— TEXT EXCERPT —
# # # # # # #

Anniversary

It’s been a year. A year ago today I was headed out to the sunshine filled beaches of Hilton Head North Carolina with my mom. Cooler packed with beer and snacks, towels rolled up, sunscreen on, and chairs with an umbrella that wouldn’t blow away in the wind rented. We strolled the beach, enjoyed the water, swam with other people, and then BAM. The world changed. Everything about my life was about to take a radical left turn. It’s pretty shitty, as I think back on it, that the lifeguards didn’t post a warning about jellyfish in the water that day. It’s even worse that a beach lifeguard was unfamiliar with a Man O War sting, as they can be life threatening, and gave no real care or response to my plea for help. The amount of venom that I got injected into my hip was a dangerous level. I have yet to find a picture on the internet or a story of someone getting hit where I did and having the level of swelling and burns and being just fine and dandy.

This past year has been a nightmare and a curious adventure. I’ve learned more about myself and found strength I didn’t know I had. I moved out, and back home as a result of my injury. I changed jobs out of necessity, worked through extreme pain and memory loss, experienced unemployment, learned how to deal, once again, with a medical world that refused to look at the patient instead of the symptoms, and have been told MANY times to look at psycho therapy… I found strength as did my family in never giving up or accepting an unacceptable diagnosis (or non-diagnosis rather). I’ve battled insurance companies, doctors offices, billing offices, even the government for unemployment. For the first time in my life since I was 11 years old, I don’t have a job of some kind. I’ve had to learn to deal with isolation, loneliness, and, naturally, situational depression. I’ve gone through anaphylaxis, allergic reaction, reactions to medications, procedures that didn’t work, medicines that made me worse, the hell of coming off a medicine, and fighting to take myself off opioid pain medicine because I hate them so much. I’ve been through my first colonoscopy, another endoscopy, and enough blood work to probably save the Red Cross from needing blood donations for a whole day. I’ve had to re learn how to walk twice, learn to drive again, regain balance, find some level of mental functionality amid pain, and developed a real understand of the frustrations people with Parkinson’s experience. [Hand tremors suck] I’ve lost my taste buds and my sense of smell. I’ve lost the ability to cook for myself, to bake for fun, and even to go shopping. I’ve learned to use a cane, a walker, a wheelchair, and so much more. I’ve experience IV Ketamine to stop my CRPS. I’ve learned the daily pain of a chronic condition like that can bring back on.

I’ve traveled to see a doctor, fought with an urgent care doctor over a slow onset anaphylactic reaction for treatment, and finally been validated when it was confirmed by a research doctor that YES THAT CAN HAPPEN. I’ve been diagnosed with a rare disease that barely anyone knows about and even less understand, again. I’ve become 1 in 6 million (2 rare disorders at the same time with no known connection yet) and found solace in support groups of people dealing with the same things at me.

# # # # # # #

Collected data
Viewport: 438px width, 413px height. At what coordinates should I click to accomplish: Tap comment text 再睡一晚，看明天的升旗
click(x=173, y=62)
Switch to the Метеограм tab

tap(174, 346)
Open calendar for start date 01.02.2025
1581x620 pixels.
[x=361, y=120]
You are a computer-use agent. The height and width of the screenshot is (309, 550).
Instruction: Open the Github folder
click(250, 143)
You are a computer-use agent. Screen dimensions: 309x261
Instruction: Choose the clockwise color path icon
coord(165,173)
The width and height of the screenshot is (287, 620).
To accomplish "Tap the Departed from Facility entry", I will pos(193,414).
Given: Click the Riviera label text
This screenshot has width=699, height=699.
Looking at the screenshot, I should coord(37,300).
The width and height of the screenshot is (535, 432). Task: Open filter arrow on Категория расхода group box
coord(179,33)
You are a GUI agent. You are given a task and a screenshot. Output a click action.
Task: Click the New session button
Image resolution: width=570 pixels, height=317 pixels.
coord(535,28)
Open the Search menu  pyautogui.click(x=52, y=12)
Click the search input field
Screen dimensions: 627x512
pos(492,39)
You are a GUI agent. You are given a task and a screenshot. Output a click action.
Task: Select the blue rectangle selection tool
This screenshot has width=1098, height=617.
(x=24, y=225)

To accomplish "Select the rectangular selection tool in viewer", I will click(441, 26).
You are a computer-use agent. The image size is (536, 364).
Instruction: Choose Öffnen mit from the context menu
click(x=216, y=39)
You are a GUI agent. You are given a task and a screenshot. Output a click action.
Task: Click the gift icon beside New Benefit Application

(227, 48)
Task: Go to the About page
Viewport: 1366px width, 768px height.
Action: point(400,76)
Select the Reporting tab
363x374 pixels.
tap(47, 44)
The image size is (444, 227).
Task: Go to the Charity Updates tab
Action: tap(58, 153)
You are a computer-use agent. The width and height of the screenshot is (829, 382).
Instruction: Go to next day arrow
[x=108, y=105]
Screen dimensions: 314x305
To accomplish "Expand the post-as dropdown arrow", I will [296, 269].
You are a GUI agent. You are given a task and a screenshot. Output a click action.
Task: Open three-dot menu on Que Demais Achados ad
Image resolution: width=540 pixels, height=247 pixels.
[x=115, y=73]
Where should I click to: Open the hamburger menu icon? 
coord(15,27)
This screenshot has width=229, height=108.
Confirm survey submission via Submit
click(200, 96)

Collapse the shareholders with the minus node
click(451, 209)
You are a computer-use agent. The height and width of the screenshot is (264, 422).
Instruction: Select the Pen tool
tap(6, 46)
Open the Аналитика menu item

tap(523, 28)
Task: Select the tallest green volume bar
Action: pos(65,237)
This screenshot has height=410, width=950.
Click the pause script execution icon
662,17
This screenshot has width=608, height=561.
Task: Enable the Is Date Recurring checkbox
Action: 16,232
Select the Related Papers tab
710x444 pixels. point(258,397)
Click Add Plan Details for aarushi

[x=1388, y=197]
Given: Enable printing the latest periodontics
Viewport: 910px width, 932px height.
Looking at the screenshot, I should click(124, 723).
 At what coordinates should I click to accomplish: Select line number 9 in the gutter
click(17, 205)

# # # # # # #

— ASSIGNMENT —
From the anniversary post, write out the passage starting with "I’ve traveled to" and going on through "things at me.", and switch "solace" to "comfort". None of the collected data is needed here.

— RESPONSE FOR THIS EXERCISE —
I’ve traveled to see a doctor, fought with an urgent care doctor over a slow onset anaphylactic reaction for treatment, and finally been validated when it was confirmed by a research doctor that YES THAT CAN HAPPEN. I’ve been diagnosed with a rare disease that barely anyone knows about and even less understand, again. I’ve become 1 in 6 million (2 rare disorders at the same time with no known connection yet) and found comfort in support groups of people dealing with the same things at me.